I'll mostly share my own tips that I've found others enjoyed hearing about. I'll welcome tips from others, too.
(Wondering where I came up with the name?)

Resurrecting "dead" web site content with the web archive

posted Monday, 9 May 2005

Have you ever been to a site looking for content that simply no longer exists? Perhaps you had a link (or someone gave it to you), and it now gets a "file not found" error. Of course, if a desired page has simply been moved, you may be able to find the content with enough digging (or via the google site search I just wrote about), but what if it really is gone? Are you stuck? Maybe not. If you've never seen the "web archive", you're in for a treat.

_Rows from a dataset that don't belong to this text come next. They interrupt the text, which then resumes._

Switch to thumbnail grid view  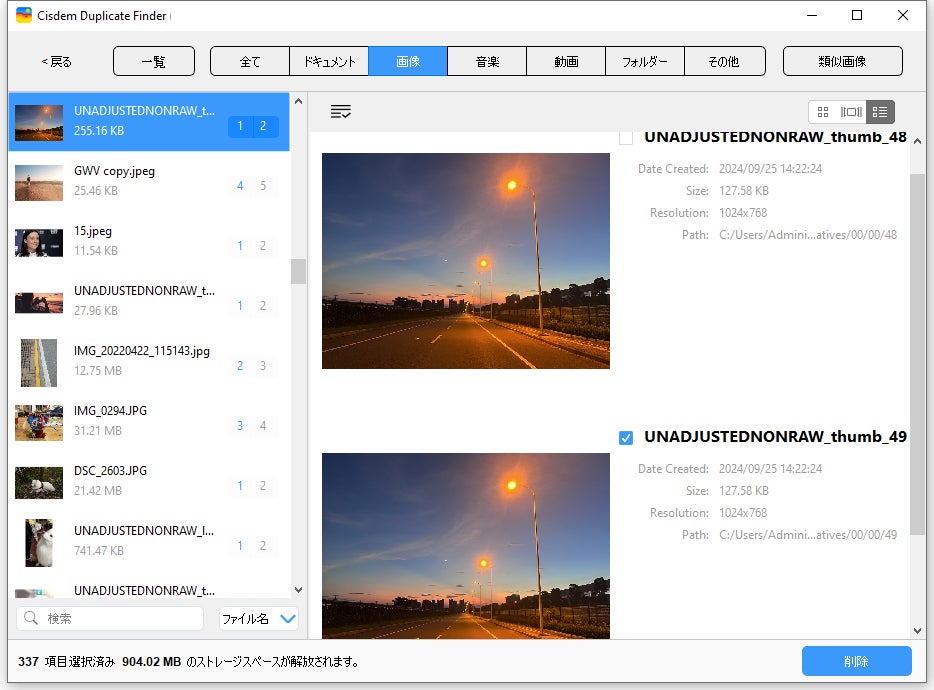(823, 112)
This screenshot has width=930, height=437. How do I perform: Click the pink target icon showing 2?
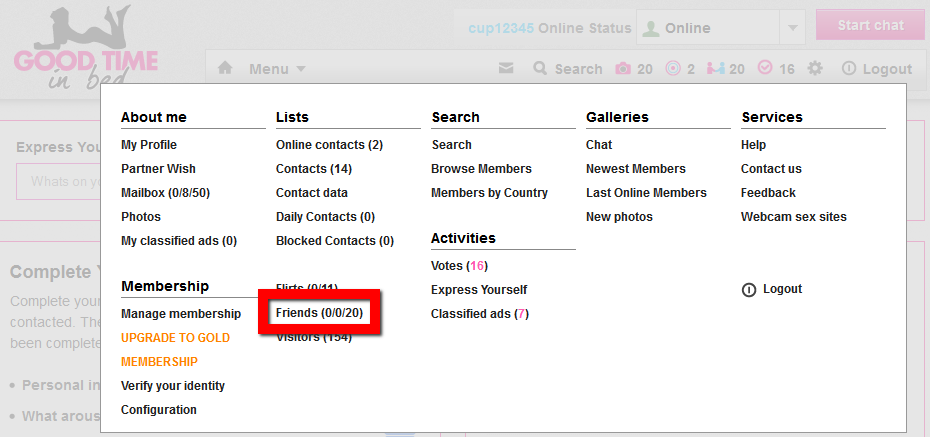673,69
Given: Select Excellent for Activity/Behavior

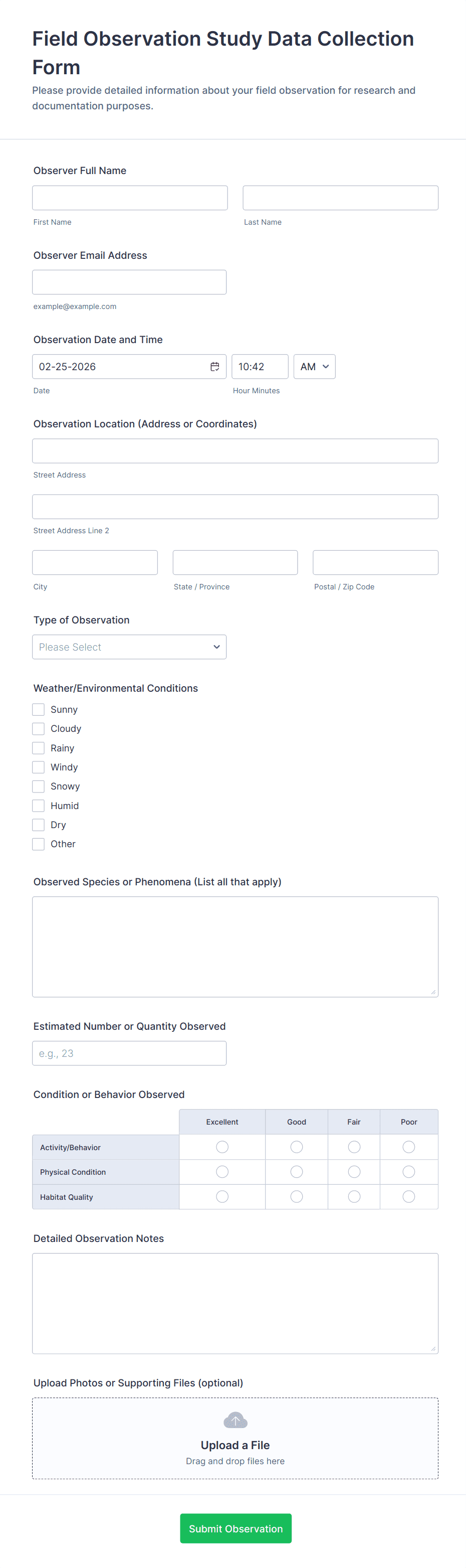Looking at the screenshot, I should click(222, 1147).
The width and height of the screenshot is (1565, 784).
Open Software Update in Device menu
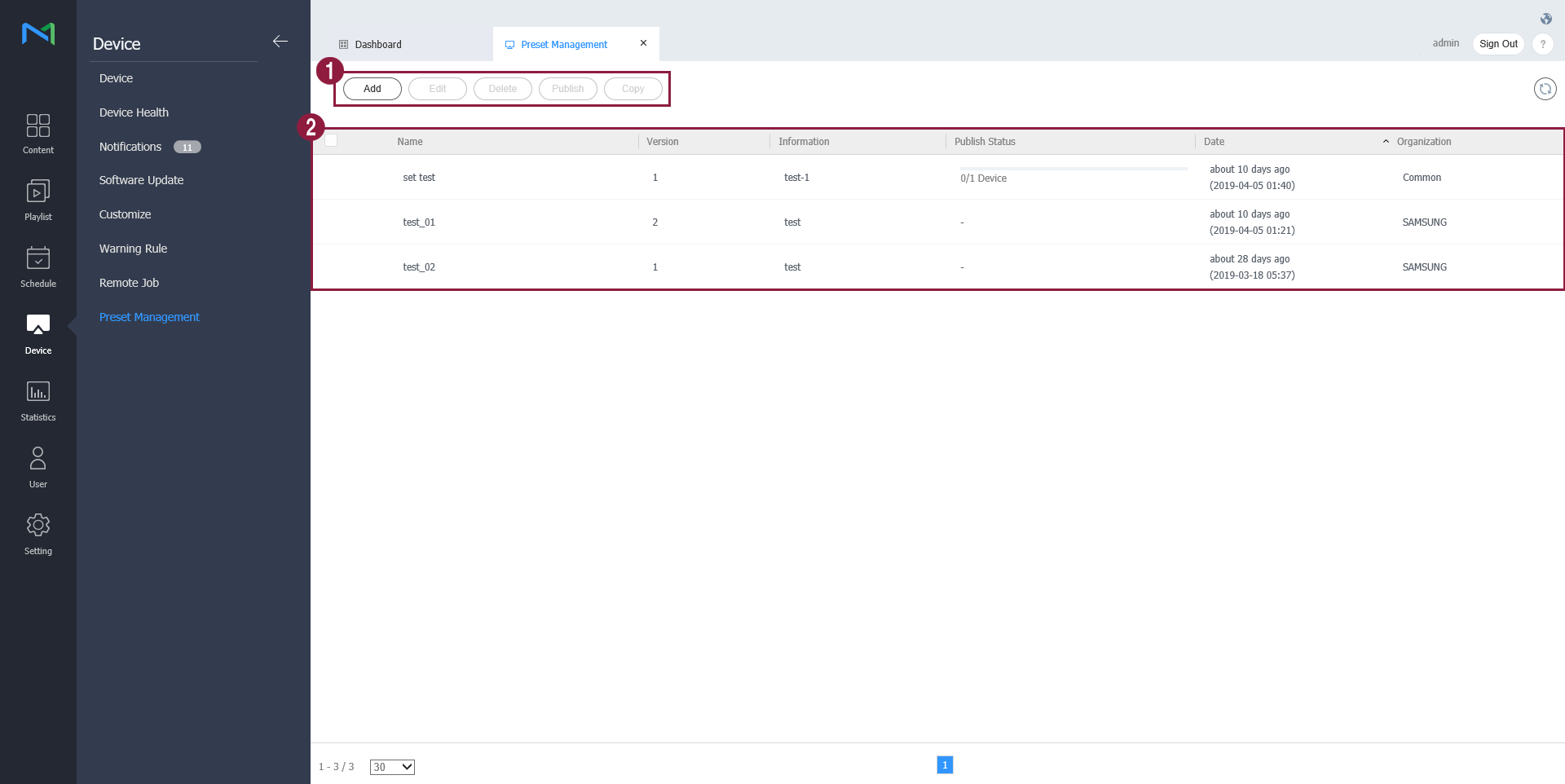[141, 180]
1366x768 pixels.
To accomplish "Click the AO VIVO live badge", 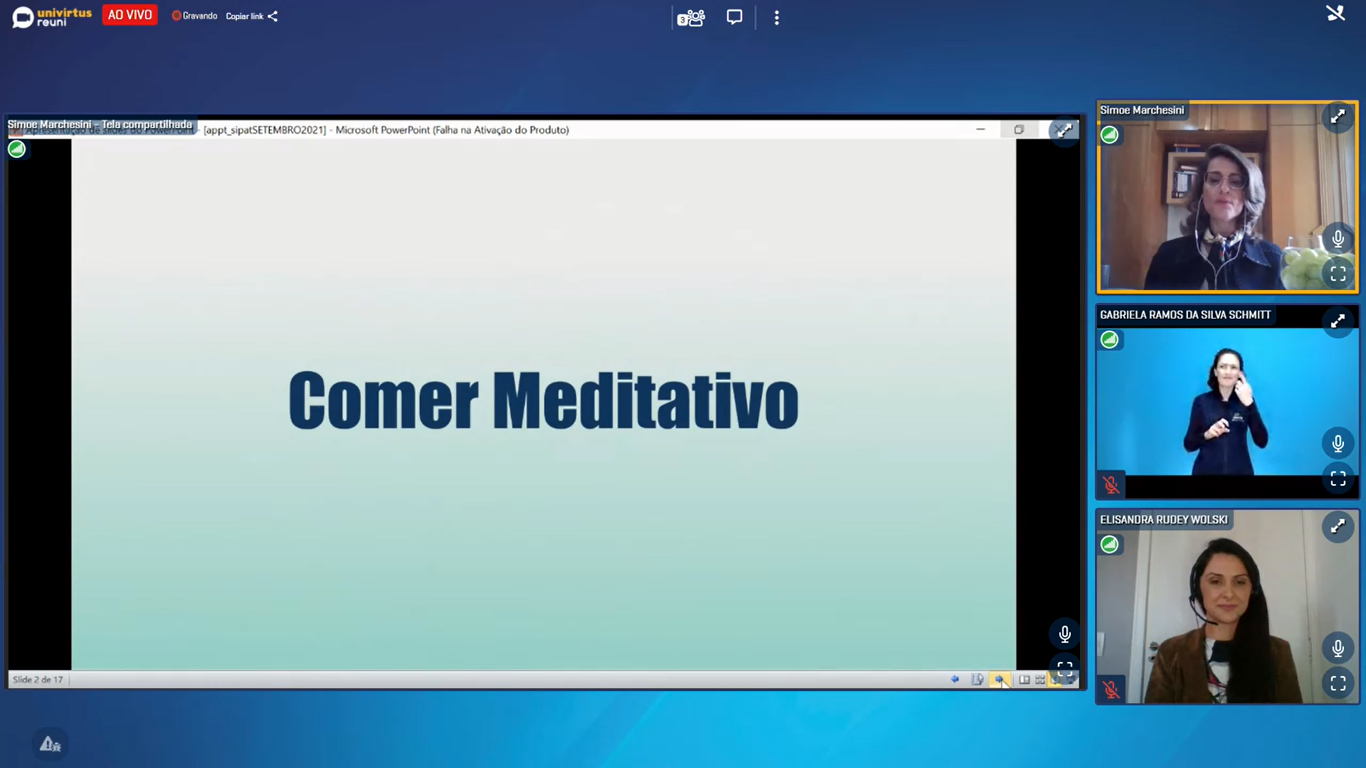I will 130,16.
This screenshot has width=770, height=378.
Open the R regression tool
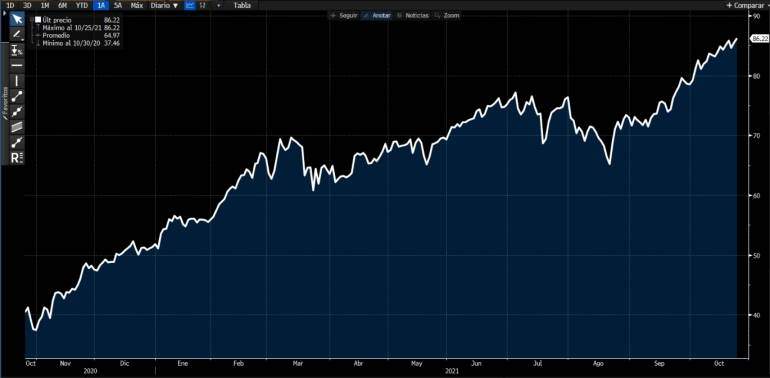tap(17, 158)
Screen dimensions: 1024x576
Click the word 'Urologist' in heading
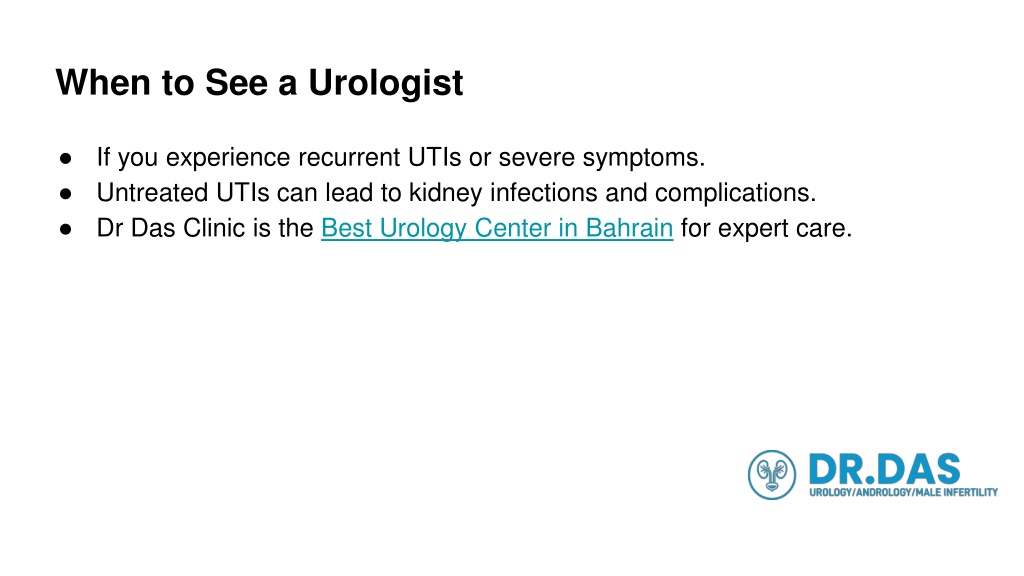pos(385,82)
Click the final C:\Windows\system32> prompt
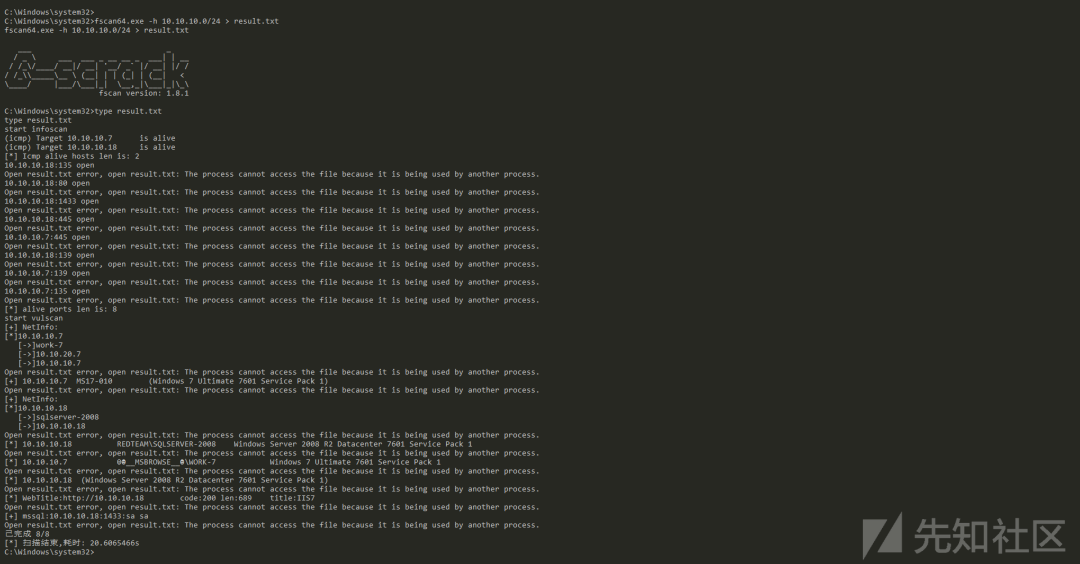1080x564 pixels. pos(49,552)
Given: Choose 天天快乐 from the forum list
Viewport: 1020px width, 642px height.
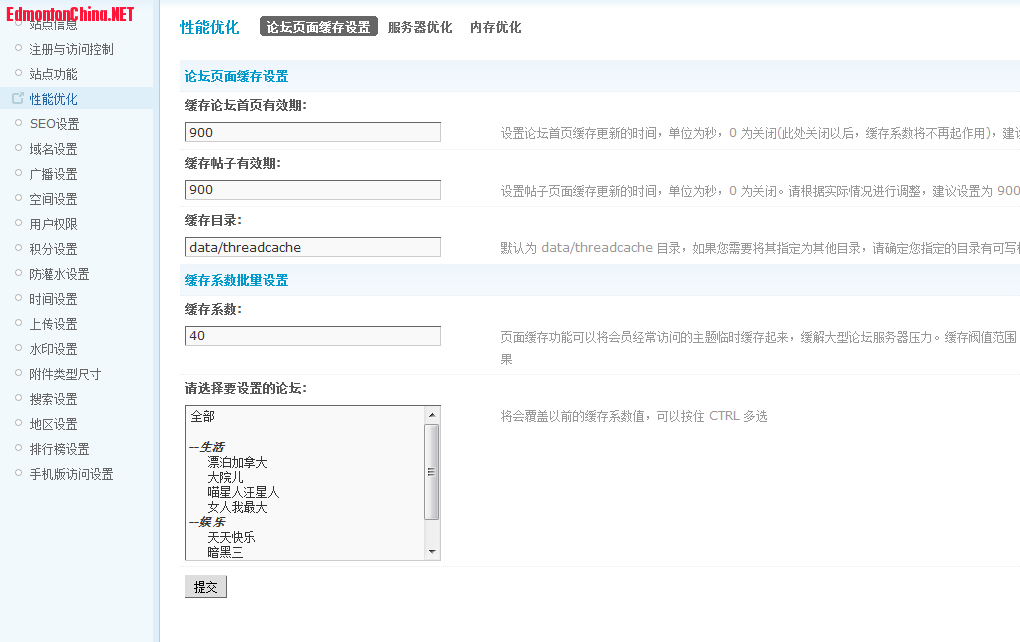Looking at the screenshot, I should 231,537.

The Internet Archive is an ambitious project which for years has been archiving at regular intervals the current state of web pages on millions of site. You can simply visit the site, put in a domain name (complete URL to a specific page) and if it's been archived, you'll see the old page in all its glory. Of course, on the surface it seems just plain fun (the site even refers to itself frivolously as the "wayback machine"). For instance, search for google.com and you'll see that their oldest hit is from 1998:

http://web.archive.org/web/19981202230410/http://www.google.com/

It's pretty amazing to see how simple it was then, as it is now. Yahoo also started out much simpler:

http://web.archive.org/web/19961017235908/http://www2.yahoo.com/

Of course, for each of these (and any archived site) there may be dozens of points in time when it has archived what the site looked like.

But back to the real point in this entry: if you try to visit a URL and it's no longer there, whether it's the whole site or a single page, try the archive. It isn't just archiving the front page but spidering as much of the site as it could. Indeed, once you call up a page you can also often follow the links on it to find that other pages have been archived.

For instance, if you try to visit http://www.allaire.com, it now takes you to http://www.macromedia.com (which will someday soon take you to http://www.adobe.com, but that's another story.) But visit the archive, and you can see that there are lots of past versions of the allaire site archived (from 1997-2004):

http://web.archive.org/web/*/http://www.allaire.com

But my real point was that you may want to search for some specific page on a site. For instance, often I read a web site or email with a link to a Microsoft article that is no longer the same URL as it was. Often I can find that specific article's URL in the archive. It's just awesome. Try it out. (There's even a way to set up a shortcut in your browser to jump to the archive for a page automatically. More on that another time.)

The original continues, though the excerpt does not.